* QUOTED TEXT
-- BEGIN --
Jump to content

extract from a list of links


Recommended Posts

i have a list of links in a text file

https://www.example.org/list/?page=2
https://www.example.org/list/?page=3
https://www.example.org/list/?page=4
https://www.example.org/list/?page=5
etc


there's 20 links for every page and they are clickable

their link is what i'm after

https://www.example.org/list/item.9308/

i want from the page links to extract the last part of the addresses "item.9308" and save it as

item:9308

in a text file

i have a list of 1000 page links and there's 20000 item links on them

it can work with regex

it will read the txt file i attached and save the items and their numbers to a text file as a list.

like this screenshot

links sources.txt

Link to comment
Share on other sites

  • Developers

In a rush or something?

Would be polite to wait at least 24hour before bumping your question and in the meantime maybe share what you have already or are you expecting the code being served on a silver plate?😉

SciTE4AutoIt3 Full installer Download page   - Beta files       Read before posting     How to post scriptsource   Forum etiquette  Forum Rules 
 
Live for the present,
Dream of the future,
Learn from the past.
  :)

Link to comment
Share on other sites

  • Developers
20 minutes ago, vinnyMS1 said:

i can describe programs but i don't program, i cant

Well, you are in a AutoIt3 support forum, not a "make the code for free for me" forum. ;) 

So come back when you have an actual Autoit3 question.

SciTE4AutoIt3 Full installer Download page   - Beta files       Read before posting     How to post scriptsource   Forum etiquette  Forum Rules 
 
Live for the present,
Dream of the future,
Learn from the past.
  :)

Link to comment
Share on other sites

how do i read a file for text lines then determine they're links of webpages then make the script visit the webpage links and extract with regex the links that have a word and a period then a number in the end of the link

in conclusion, the autoit questions

  • how do i read text lines in a text file
  • how to visit each link detected and find 20 links in each link based on how the links end like https://www.example.org/list/item.9308/
  • how to extract with regex the links that have a string a period and a number in the end
  • how to write in a text file the last part of the links as string column and number

https://www.example.org/list/item.9308/

i want from the page links to extract the last part of the addresses "item.9308" and save it as

item:9308

etc

 

Link to comment
Share on other sites

You could just use String functions example:

Global $g_iLinks, $g_aLinks[] = ["https://www.example.org/list/item.9308/","https://www.example.org/list/item.9309","https://www.example.org/list/item.9310","https://www.example.org/list/item.9311","https://www.example.org/list/item.9312"]
For $i = 0 To UBound($g_aLinks) - 1
    $g_iLinks = StringRight($g_aLinks[$i], 1) = "/" ? -2 : -1
    ConsoleWrite(StringTrimLeft($g_aLinks[$i], StringInStr($g_aLinks[$i], "/", 0, $g_iLinks)) & @CRLF)
-- END --
* DATASET EXTRACT
-- BEGIN --
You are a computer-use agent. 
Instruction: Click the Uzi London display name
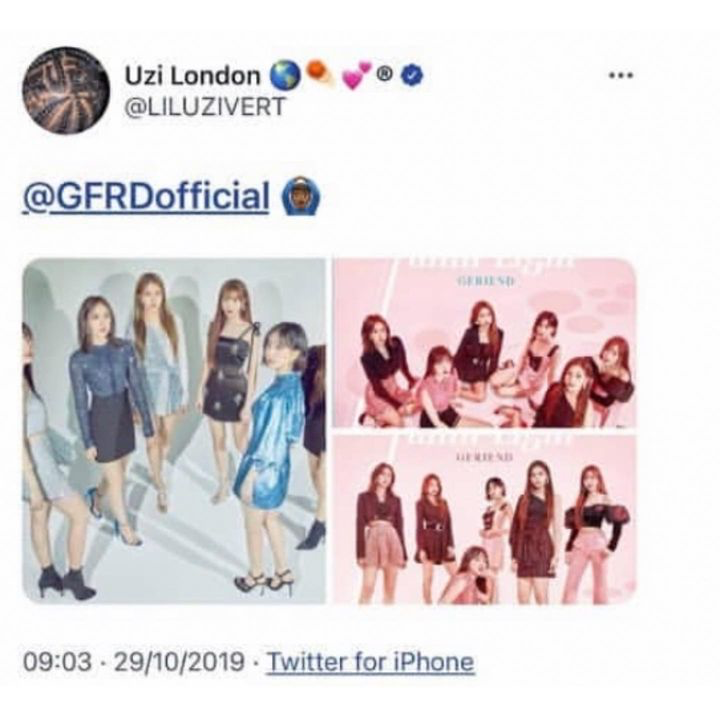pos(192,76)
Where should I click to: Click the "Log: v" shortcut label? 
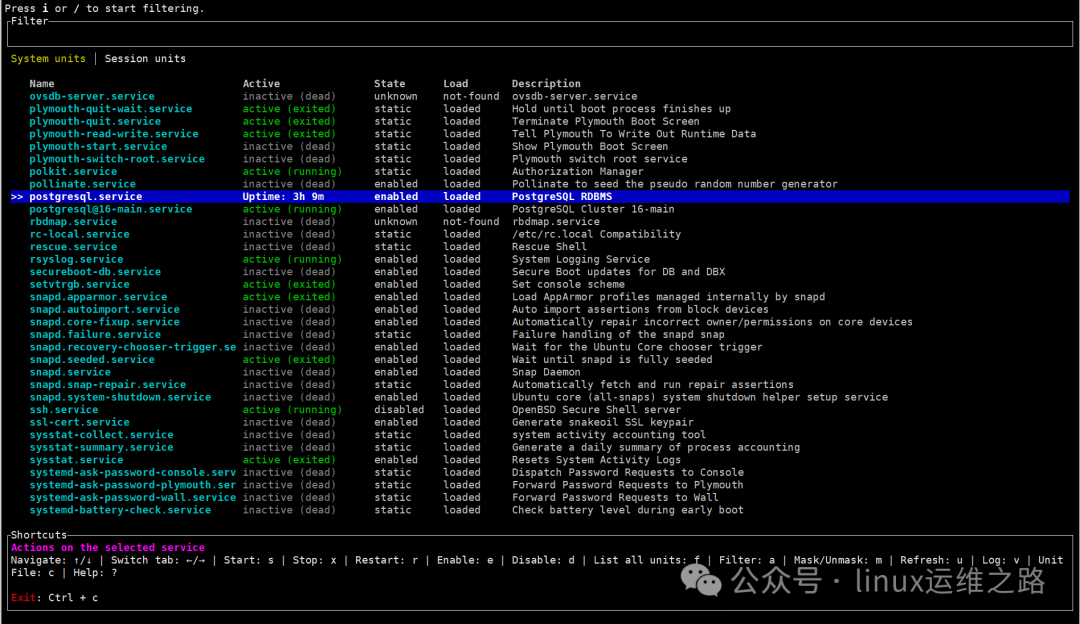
-- END --
* REQUIREMENTS
**a.** In the forum thread about extracting item numbers from a list of links, in what form does the original poster want "item.9308" saved to the text file?
**b.** Resume the forum thread about extracting item numbers from a list of links from the point where it stops.

* OUTPUTS
**a.** item:9308

**b.**
Next

 

Link to comment
Share on other sites

i don't have the links i'm trying to extract (item.9308) i only have the links (https://www.example.org/list/?page=1) to the extractable links (item.9308)

1 link 20 extractions

i don't know how the links end

 

it could be any random string with a period and any number

Link to comment
Share on other sites

i have this complete code that needs only a regex and a way to browse all the links from "links sources.txt"

 

#include <File.au3>
#include <Array.au3>
#include <MsgBoxConstants.au3>
#include <IE.au3>

_Example()
Func _Example()
    ; Error monitoring. This will trap all COM errors while alive.
    ; This particular object is declared as local, meaning after the function returns it will not exist.
    Local $oErrorHandler = ObjEvent("AutoIt.Error", "_ErrFunc")
   Local $oIE = _IE_Example("basic")
   Local $aWordst = _IEBodyReadText($oIE)
    Local $oDictionary = ObjCreate("Scripting.Dictionary")
    Local $mypath = @ScriptDir
    Local $aFiles = _FileListToArrayRec($mypath, "links sources.txt", 1, 1)


    If @error Then
        MsgBox($MB_SYSTEMMODAL, "Error", "No files found")
        Exit
    Else
        MsgBox($MB_SYSTEMMODAL, "Found", $aFiles[0] & " files")
    EndIf

    Local $aWords
    For $i = 1 To $aFiles[0]
        $aWords = StringRegExp(FileRead($aFiles[$i]), "(?mi)^\s*(@.*)$", 3) ; change pattern to fit your definition of "word
        Local $iError = @error
        If $iError = 0 Then
            For $Word In $aWords
                $oDictionary.add($Word, $Word)
            Next
        Else
            ;;MsgBox($MB_SYSTEMMODAL, "Error", $aFiles[$i] & " - " & $i & @CRLF & "error: " & $iError)
        EndIf
    Next

    $aWords = $oDictionary.Items
    FileWrite("saved result2.txt", _ArrayToString($aWords, @CRLF))

EndFunc   ;==>_Example


; User's COM error function. Will be called if COM error occurs
Func _ErrFunc($oError)
    ; Do anything here.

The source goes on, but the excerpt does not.